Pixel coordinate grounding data

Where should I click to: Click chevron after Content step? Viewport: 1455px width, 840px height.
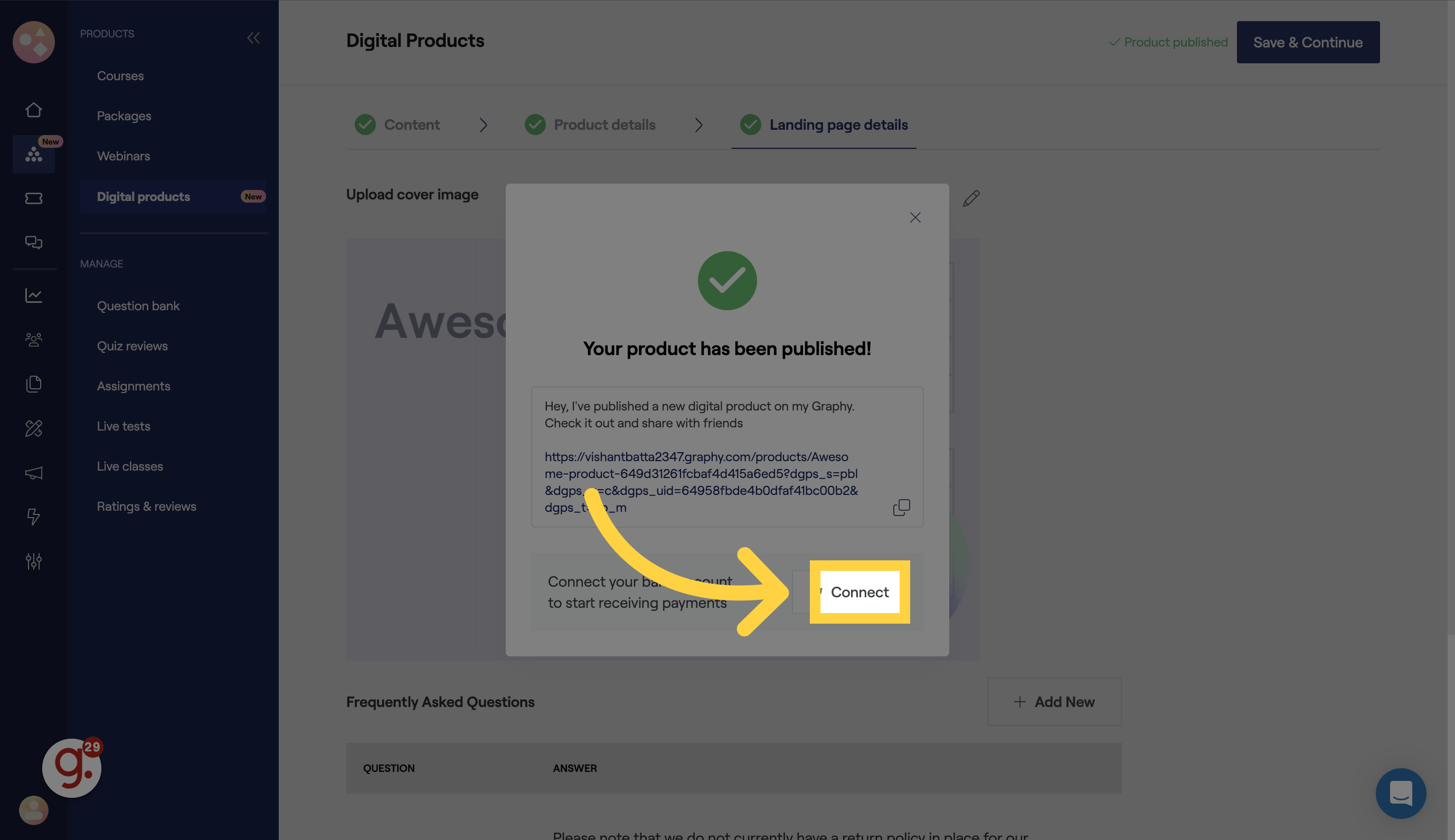(484, 125)
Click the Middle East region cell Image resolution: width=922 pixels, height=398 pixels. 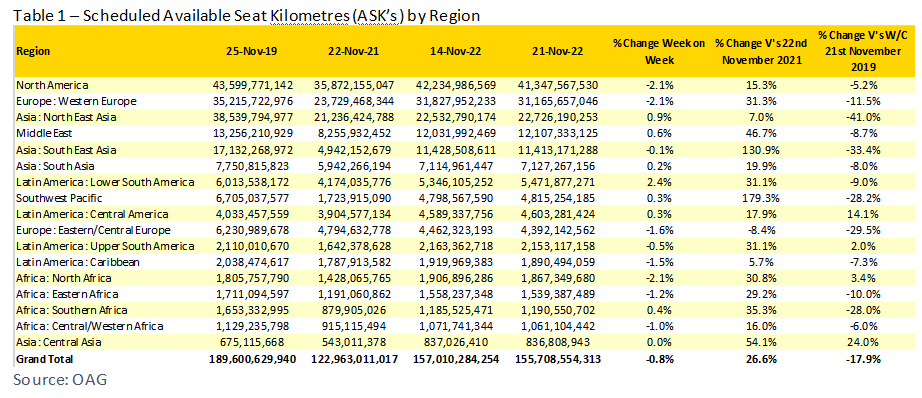(43, 133)
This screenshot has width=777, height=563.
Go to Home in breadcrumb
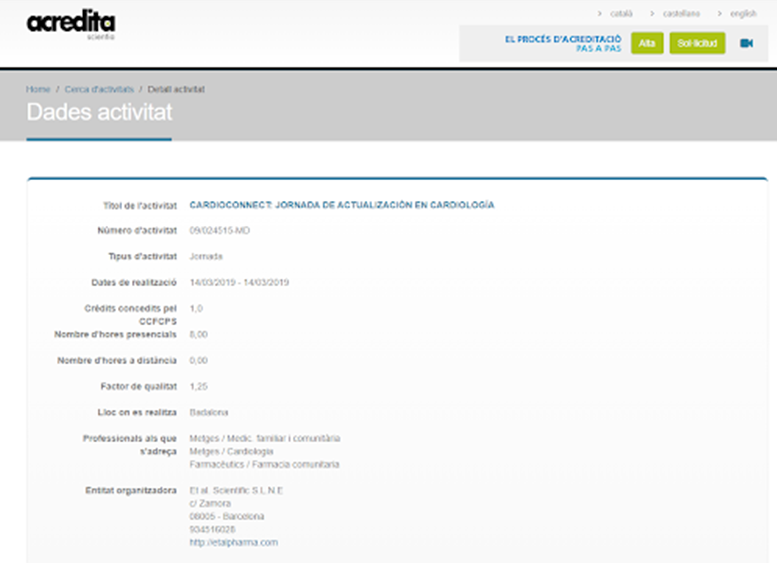[x=38, y=89]
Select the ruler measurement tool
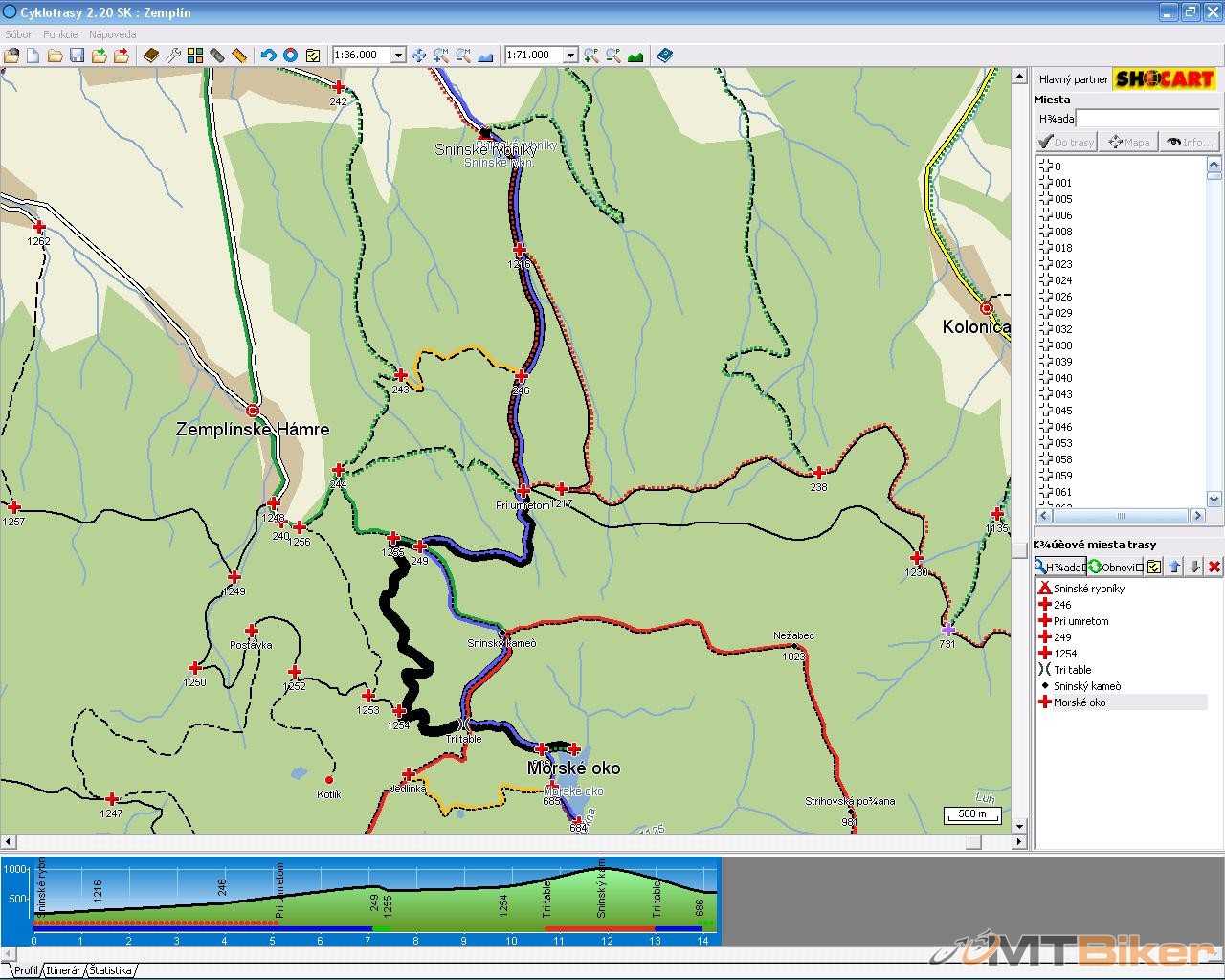The image size is (1225, 980). coord(239,56)
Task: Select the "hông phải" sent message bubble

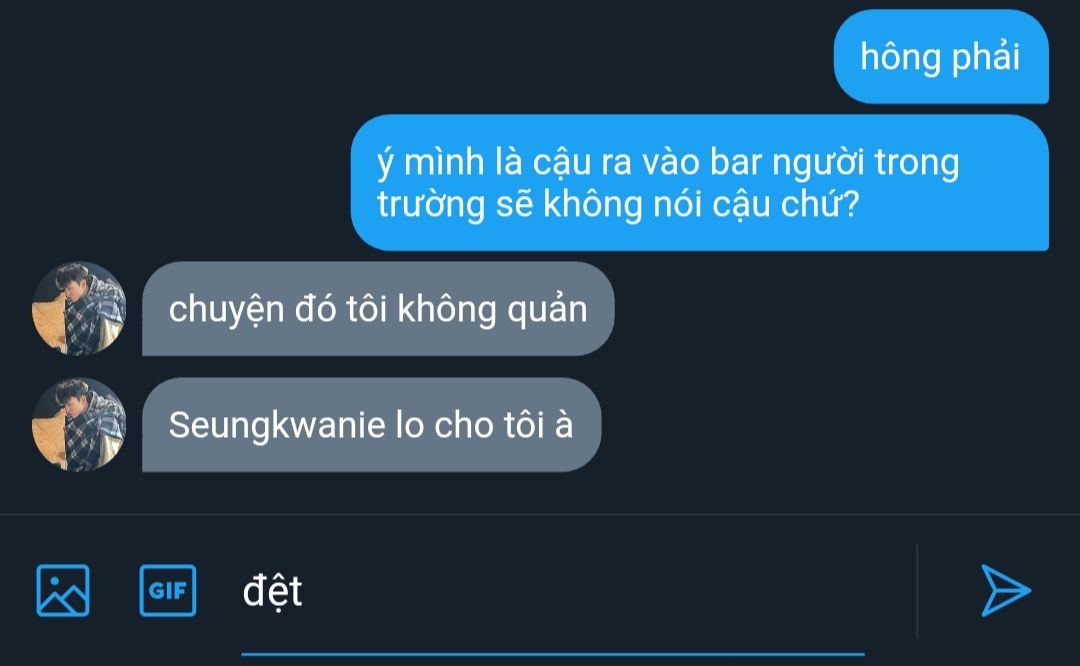Action: point(941,56)
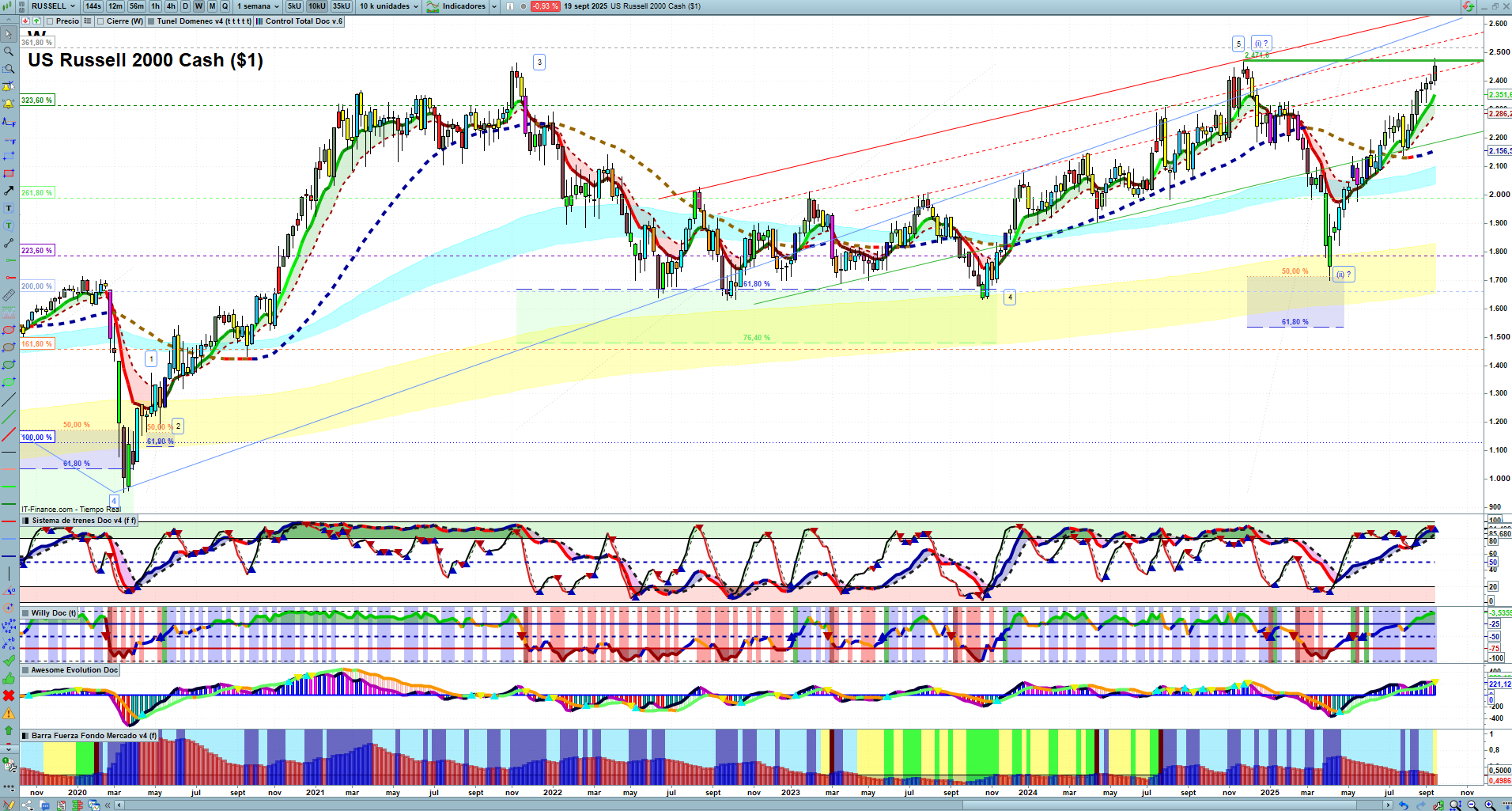The image size is (1512, 811).
Task: Switch to the 4h timeframe button
Action: (x=171, y=6)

■ What is required ■
Where the line containing "This screenshot has width=777, height=563." appears in the records above, begin copying and continue exactly through the last line, with nothing else; omit every picture.

■ Problem solution ■
This screenshot has width=777, height=563.
Go to Home in breadcrumb
[x=38, y=89]
Select the ruler measurement tool
The image size is (1225, 980). coord(239,56)
Task: Select the "hông phải" sent message bubble

Action: point(941,56)
The image size is (1512, 811).
Task: Switch to the 4h timeframe button
Action: (x=171, y=6)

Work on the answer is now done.